Kerala beat Delhi, Tamil Nadu, Hyderabad and Punjab within the space of a few weeks as the team reached the semifinals of the Vijay Hazare Trophy one-day tournament and almost made it to the final of the Syed Mushtaq Ali Trophy Twenty20 championship. And not so long ago, Kerala was a Cinderella of Indian cricket. Cinderella though finally seems to have found the glass slipper.

Suddenly, everyone is taking Kerala seriously, especially in the shorter formats of the game. “Nobody considers us as pushovers anymore,” says Sachin Baby, who led Kerala to the South Zone runner-up spot in both the one-day and Twenty20 tournaments. “We could feel the change in the way how big teams see us these days.”

The biggest change is in Kerala’s attitude. While the earlier Kerala teams were almost too diffident to win — one can recall, watching the team squandering chances of victory by playing negative, overcautious and unimaginative cricket in two successive matches in the Ranji Trophy tournament two years ago — this young side is daring and fights back with steely resolve.

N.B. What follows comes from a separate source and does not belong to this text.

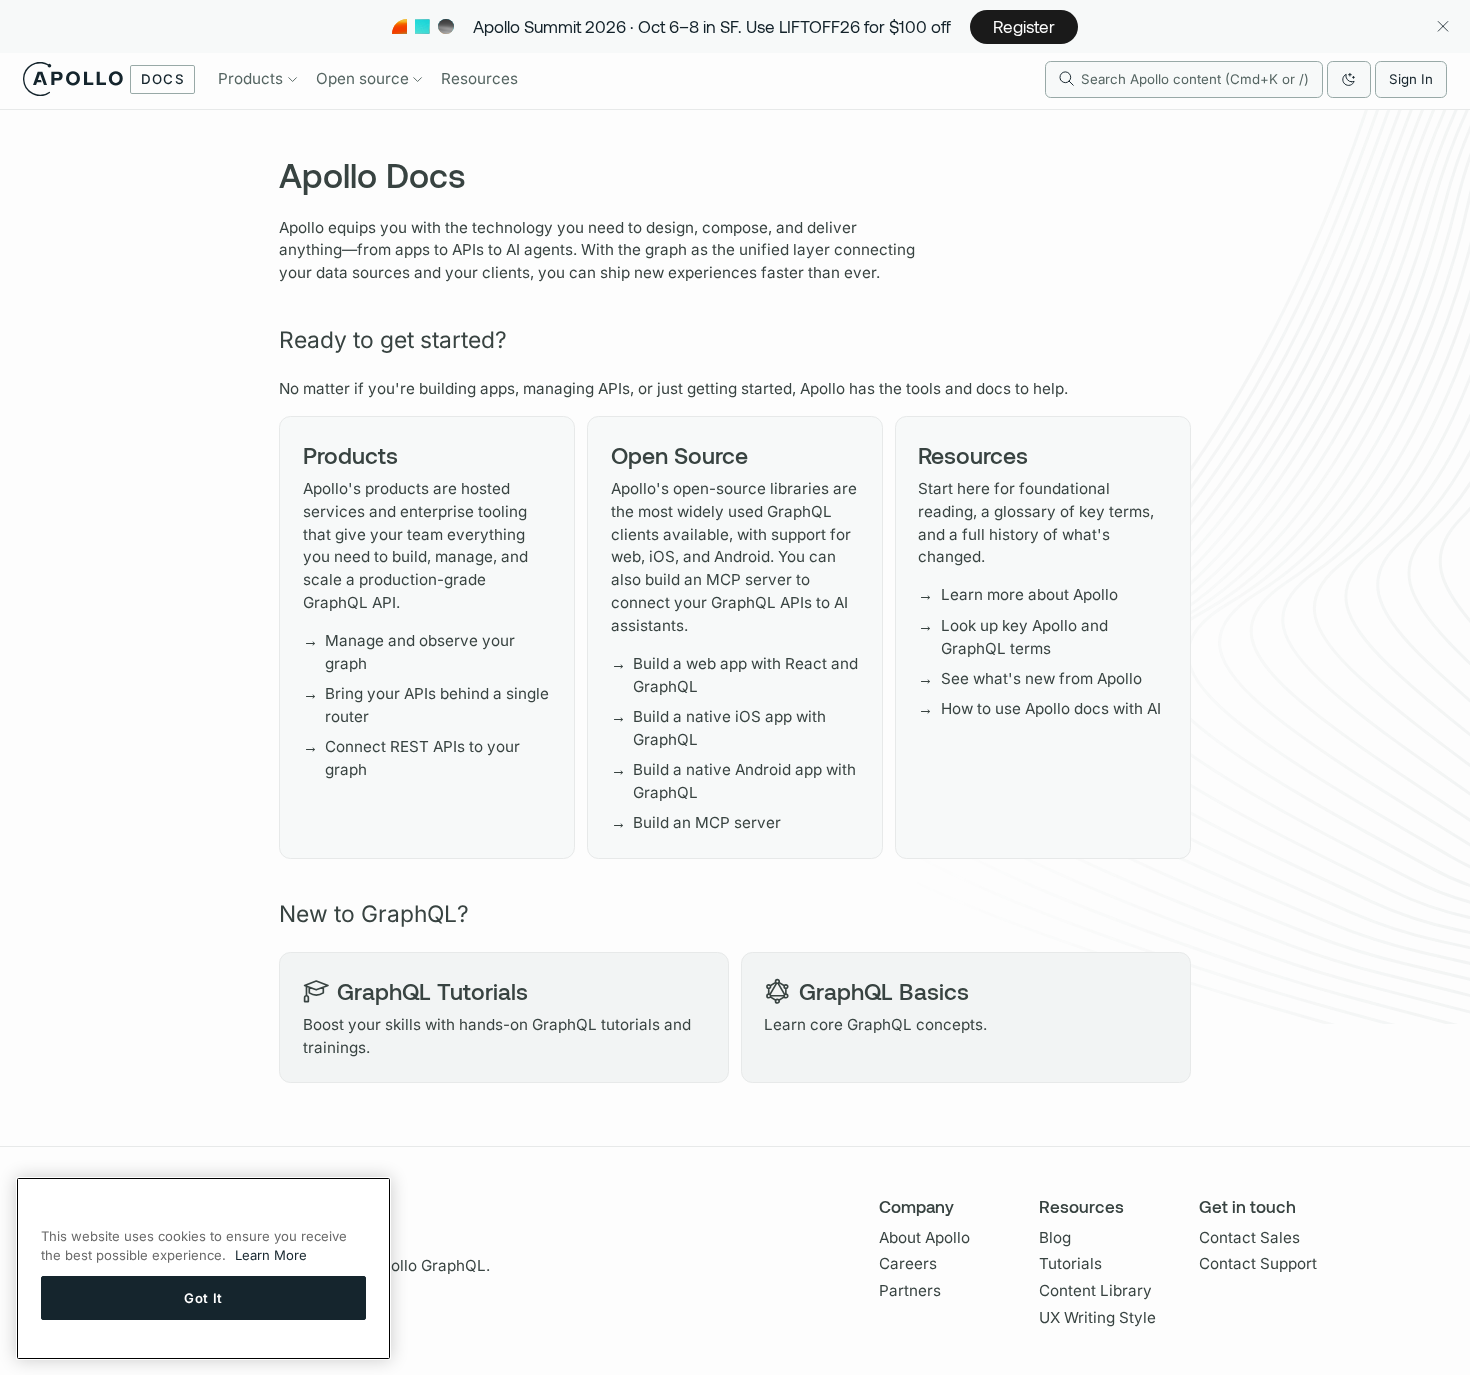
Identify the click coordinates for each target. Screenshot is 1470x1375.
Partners (910, 1290)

And there is a discernible improvement in skills and application, especially in batting. Till a year ago, there normally used to be just a couple of hundreds for Kerala in the entire Ranji Trophy. But this year there were 11 hundreds by Kerala’s frontline batsmen. Four of them were by Jagadeesh, the diminutive opener who was batting as if in a dream. He scored 871 runs at 72.58 and was the fifth highest scorer in the Ranji Trophy for the season.

He was the fifth highest run-getter in the one-dayers and Twenty20 as well. At No. 4 in the one-day list of all-India batting honours was Sachin Baby and at No. 6 was Rohan Prem. Never has Kerala batted better. And the man chiefly responsible for that is former Indian opener Sujith Somasunder, who took over as the team’s coach this season.

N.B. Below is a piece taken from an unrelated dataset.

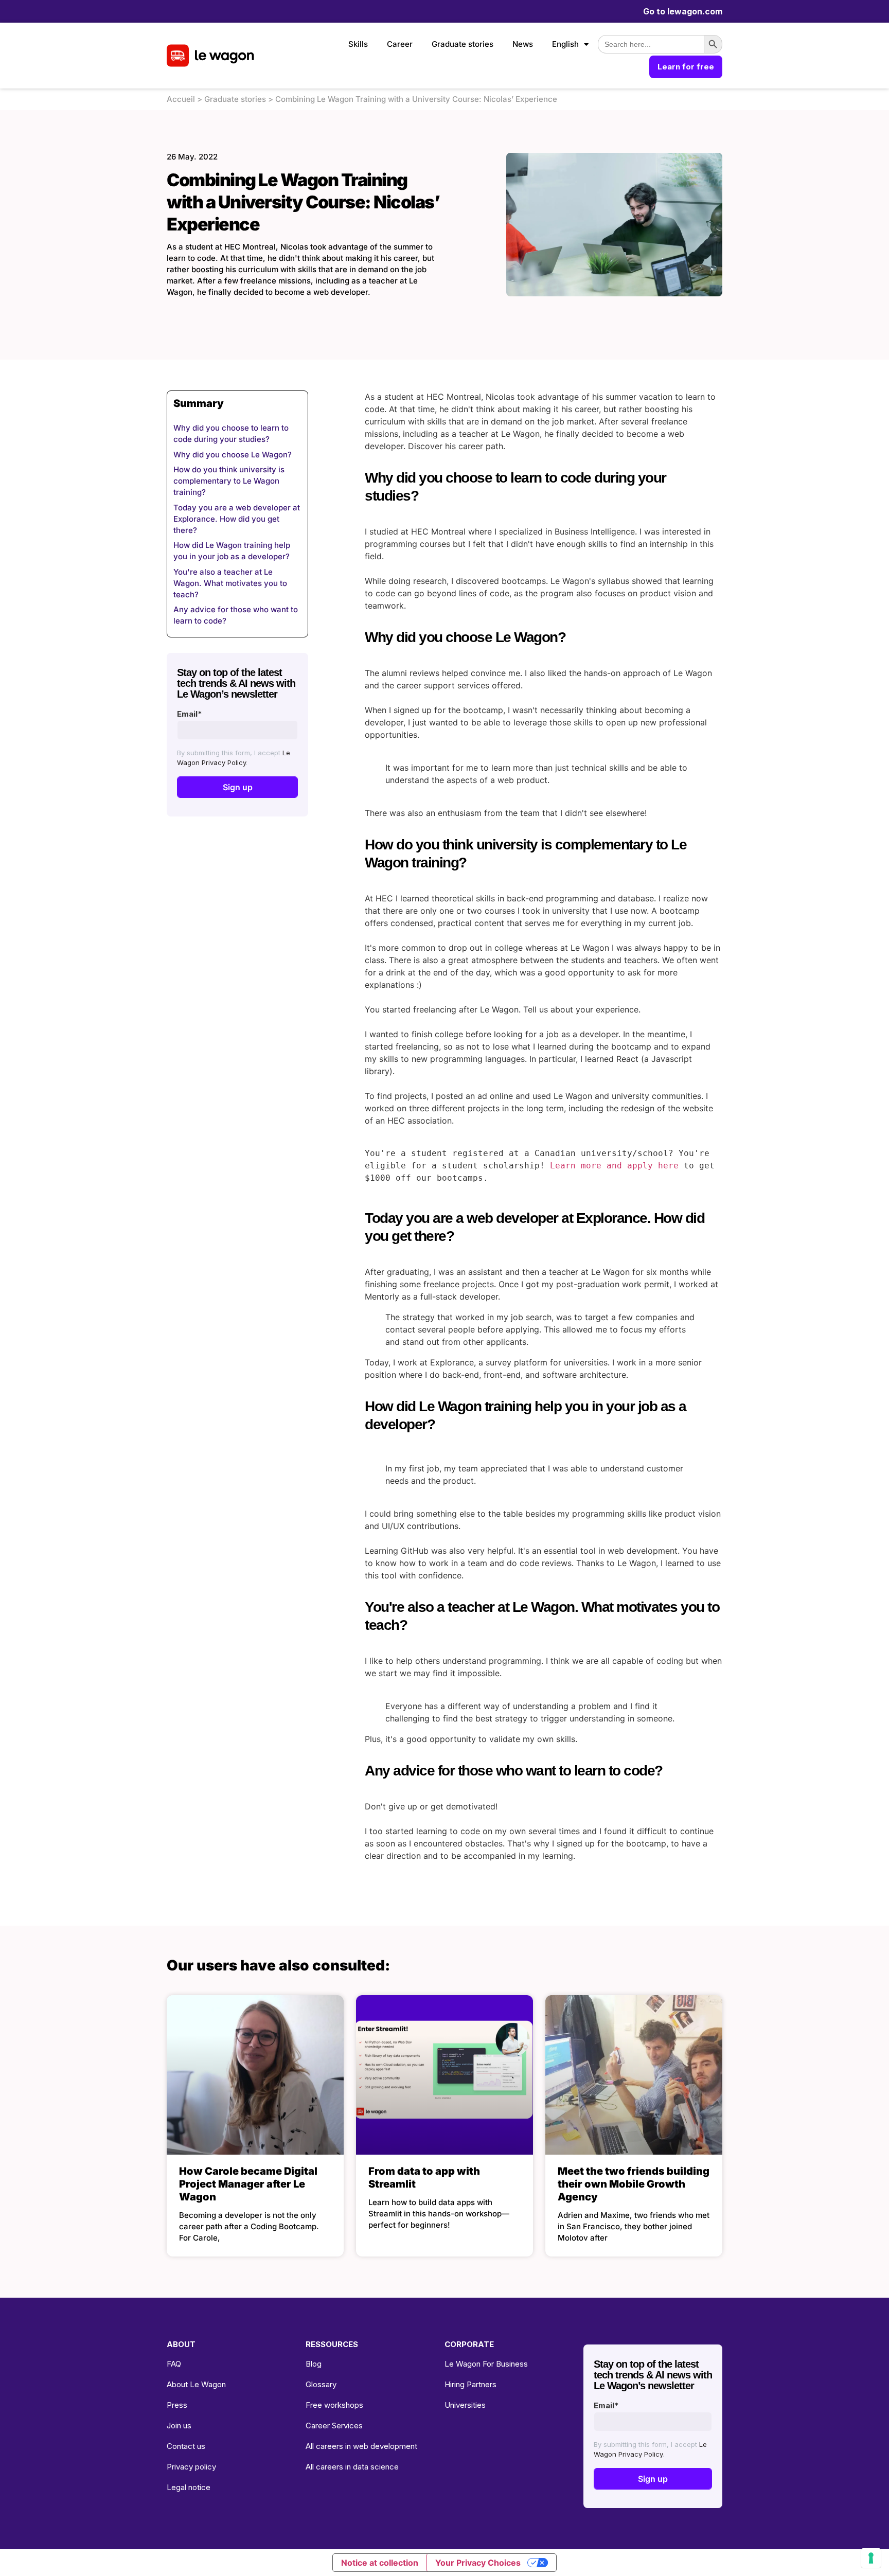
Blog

“When I began my stint as the Kerala coach, I knew that the team had a few issues with its batting,” says Sujith. “Besides making slight adjustments to the batsmen’s technique, I also made them understand the importance of building innings and partnerships.”

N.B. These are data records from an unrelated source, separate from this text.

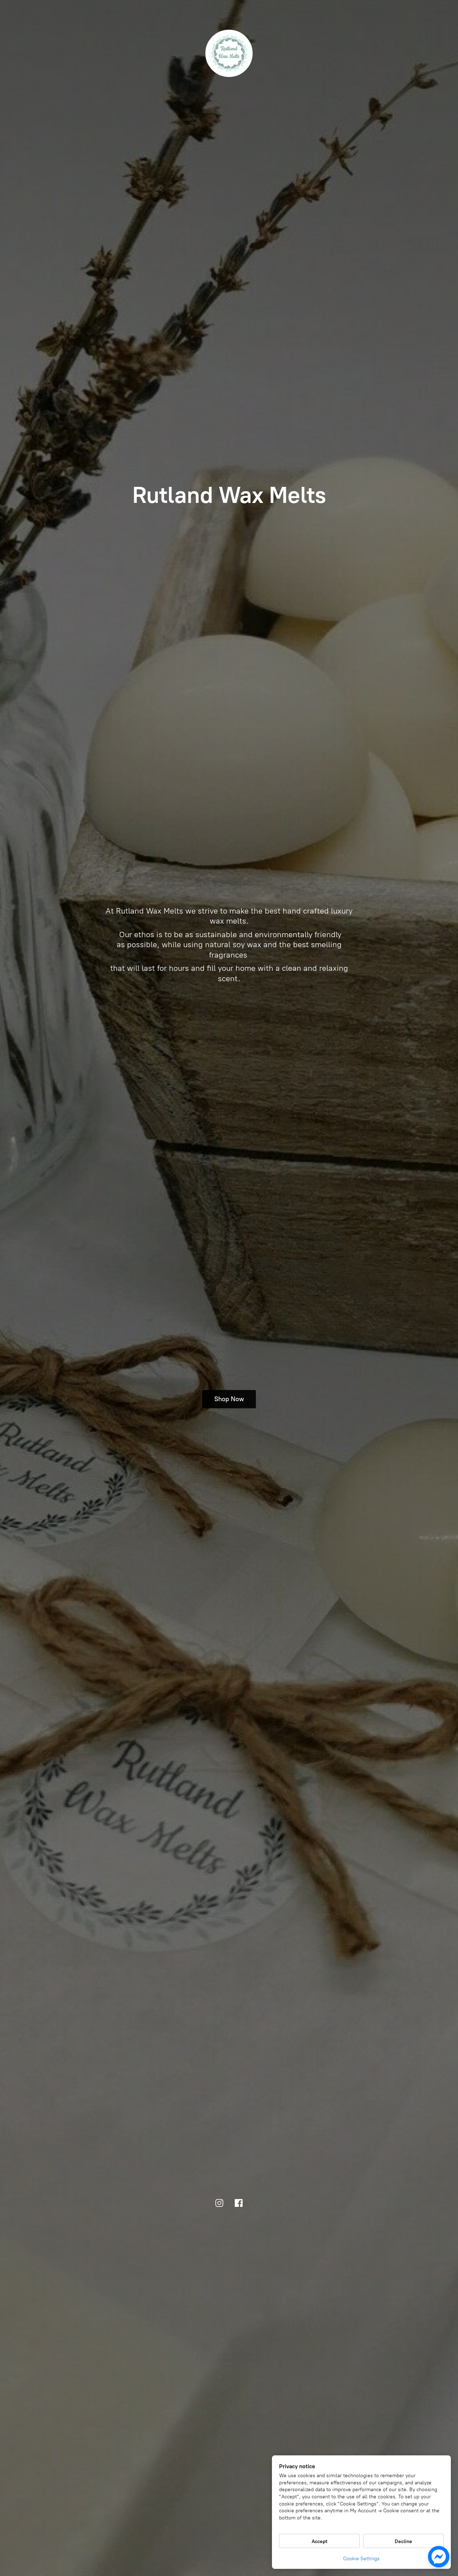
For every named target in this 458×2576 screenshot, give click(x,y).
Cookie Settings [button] (361, 2559)
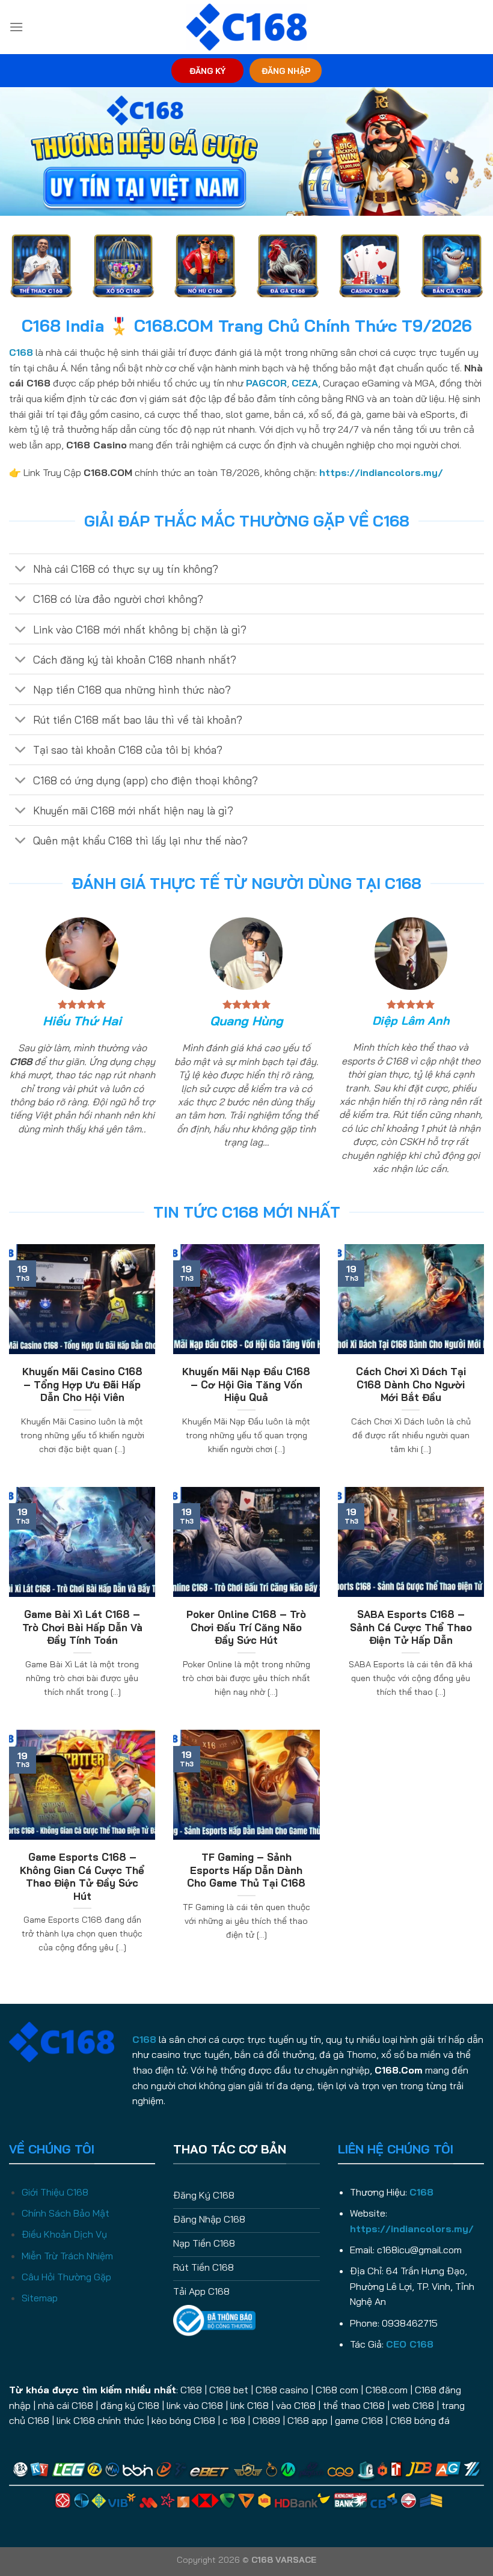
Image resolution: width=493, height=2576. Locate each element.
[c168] (246, 27)
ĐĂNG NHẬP (286, 71)
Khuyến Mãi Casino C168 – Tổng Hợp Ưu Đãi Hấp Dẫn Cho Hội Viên (82, 1384)
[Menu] (16, 26)
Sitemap (40, 2298)
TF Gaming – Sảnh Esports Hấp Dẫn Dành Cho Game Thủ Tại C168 (246, 1870)
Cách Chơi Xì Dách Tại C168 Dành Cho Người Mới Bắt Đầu (411, 1384)
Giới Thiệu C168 (55, 2192)
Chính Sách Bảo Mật (65, 2213)
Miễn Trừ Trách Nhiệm (67, 2256)
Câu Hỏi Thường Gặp (66, 2277)
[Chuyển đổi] (20, 570)
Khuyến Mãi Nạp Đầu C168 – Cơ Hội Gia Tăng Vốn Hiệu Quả (246, 1384)
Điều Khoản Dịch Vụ (64, 2234)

V. A. Jagadeesh... a phenomenal run with the bat in the Ranji season.-

Sujith’s background in sports psychology also helped the team. As did his tough stance when it came to the team selection. He wanted to play Sandeep Warrier, who is among the most promising pace bowlers in the country today, and C.P. Shahid, the left-arm spinner who had virtually given up hopes of playing first class cricket. Shahid finished the season with 26 wickets from five matches; Sandeep scalped 24, also from five games. Sandeep has since been signed up by Royal Challengers Bangalore and is among the seven players recruited from Kerala for this year’s IPL.

“Even more players, like Rohan and Jagadeesh, deserve chances in the IPL,” says Sujith. “I am sure Kerala’s cricketers would be in the focus more often in the future. Sandeep is definitely an India prospect, especially in the longer version.”

In Sandeep and S. Sreesanth, Kerala could boast one of the finest new ball attacks in the country. And there are more pace bowling options for Kerala, with the likes of Prasanth Parameswaran, Manu Krishnan, P. U. Anthaf and N. Niyas.

Ram Mohan, former Ranji player and coach of Sandeep and Manu, says this is the best Kerala team he has ever seen. “I have been following Kerala cricket for three decades and I haven’t come across a team that is as good in all the formats and has this much depth and spirit,” he says. “We have to give credit to Sujith for that. He has been able to instil confidence in the players, who now know they would be there in team in the next match in spite of a lean run. That wasn’t the case earlier in Kerala cricket.”

With academies in every district, quality cricket grounds coming up right across the State and enough exposure and practice sessions for players in different age groups, things have never looked better for the sport in Kerala.

And the average age of the Kerala team that scared Andhra at Kadapa was 25.27. The future surely looks bright and sunny for Kerala cricket.